In questi casi, peraltro, pur ricadendo il relativo onere probatorio, in capo alla parte attrice che lamenti la mancata informazione da parte del medico, tale prova non può che avere natura meramente presuntiva, facendo riferimento al grave pericolo per la salute psichica della donna, il che costituisce la condizione richiesta ex lege per procedere all’interruzione di gravidanza (cfr. Cass. Civ., n. 15386/2011).
 
Per guanto concerne, invece, la responsabilità contrattuale della struttura sanitaria, l’onere di provare il nesso causale tra la malattia e l’azione od omissione dei sanitari, incombe sul paziente che agisca in giudizio. Qualora, però, il danneggiato abbia assolto a questo onere, sarà la struttura a dover dimostrare l’impossibilità della prestazione derivante da causa ed essa non imputabile, provando come l’inesatto adempimento fosse dovuto ad un impedimento imprevedibile ed inevitabile usando l’ordinaria diligenza (cfr. Cass.
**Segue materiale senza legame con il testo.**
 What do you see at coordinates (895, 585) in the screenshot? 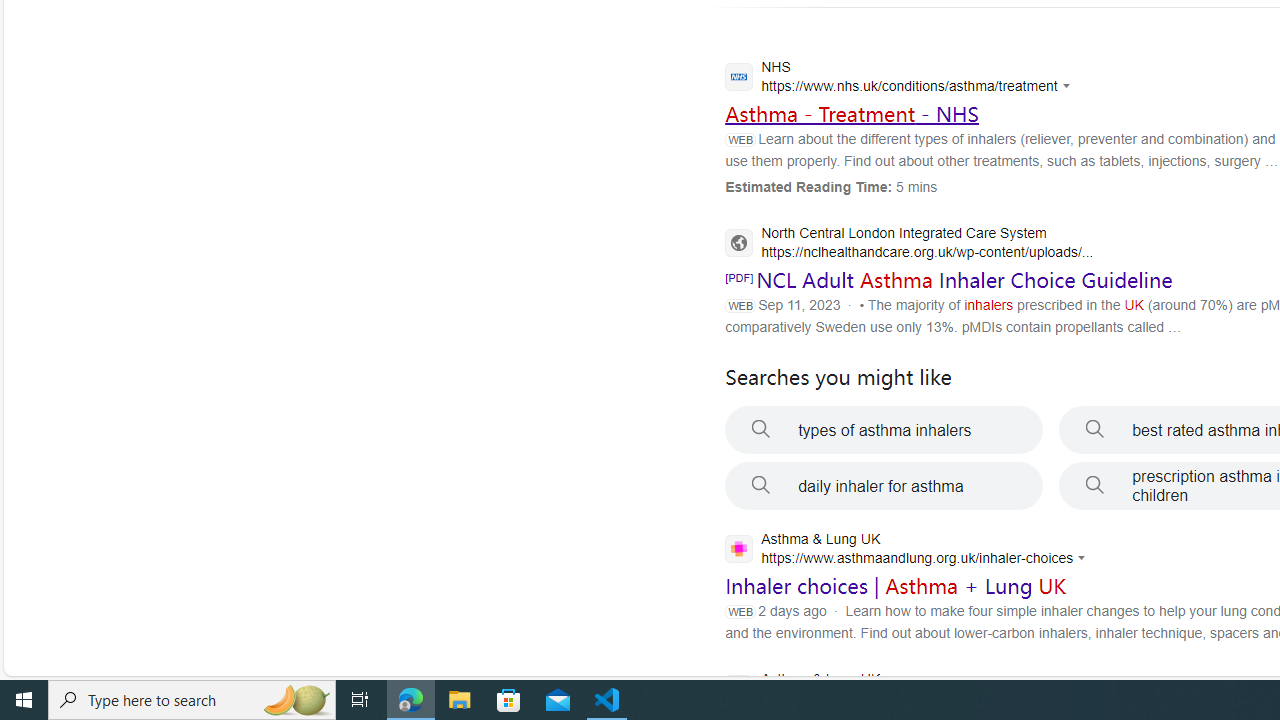
I see `'Inhaler choices | Asthma + Lung UK'` at bounding box center [895, 585].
Civ., 2416/2019; Cass. Civ., 26700/2018).
 
Orbene, esaminando il caso di specie alla luce di tali principi, emerge chiaramente come  la Corte d'Appello non abbia approfondito in modo adeguato gli aspetti, pur richiamati in sentenza, relativi alla "posizione di vertice" e al "dorso orientato a destra" che gli appellanti avevano prospettato come fattori limitanti l'indagine. Gli stessi, al contrario, sono stati liquidati, in modo molto sbrigativo, come fattori non implicanti la necessità di ulteriori accertamenti. 
 
Secondo i giudici di legittimità, però, un atteggiamento di questo tipo non risulta in sintonia con una corretta valutazione della diligenza dimostrata dal sanitario, considerando che proprio il fatto che il dorso orientato verso destra aveva impedito l’esame del relativo lato del volto, sul quale, poi, si sono rivelate essere presenti le gravi malformazioni lamentate dai ricorrenti.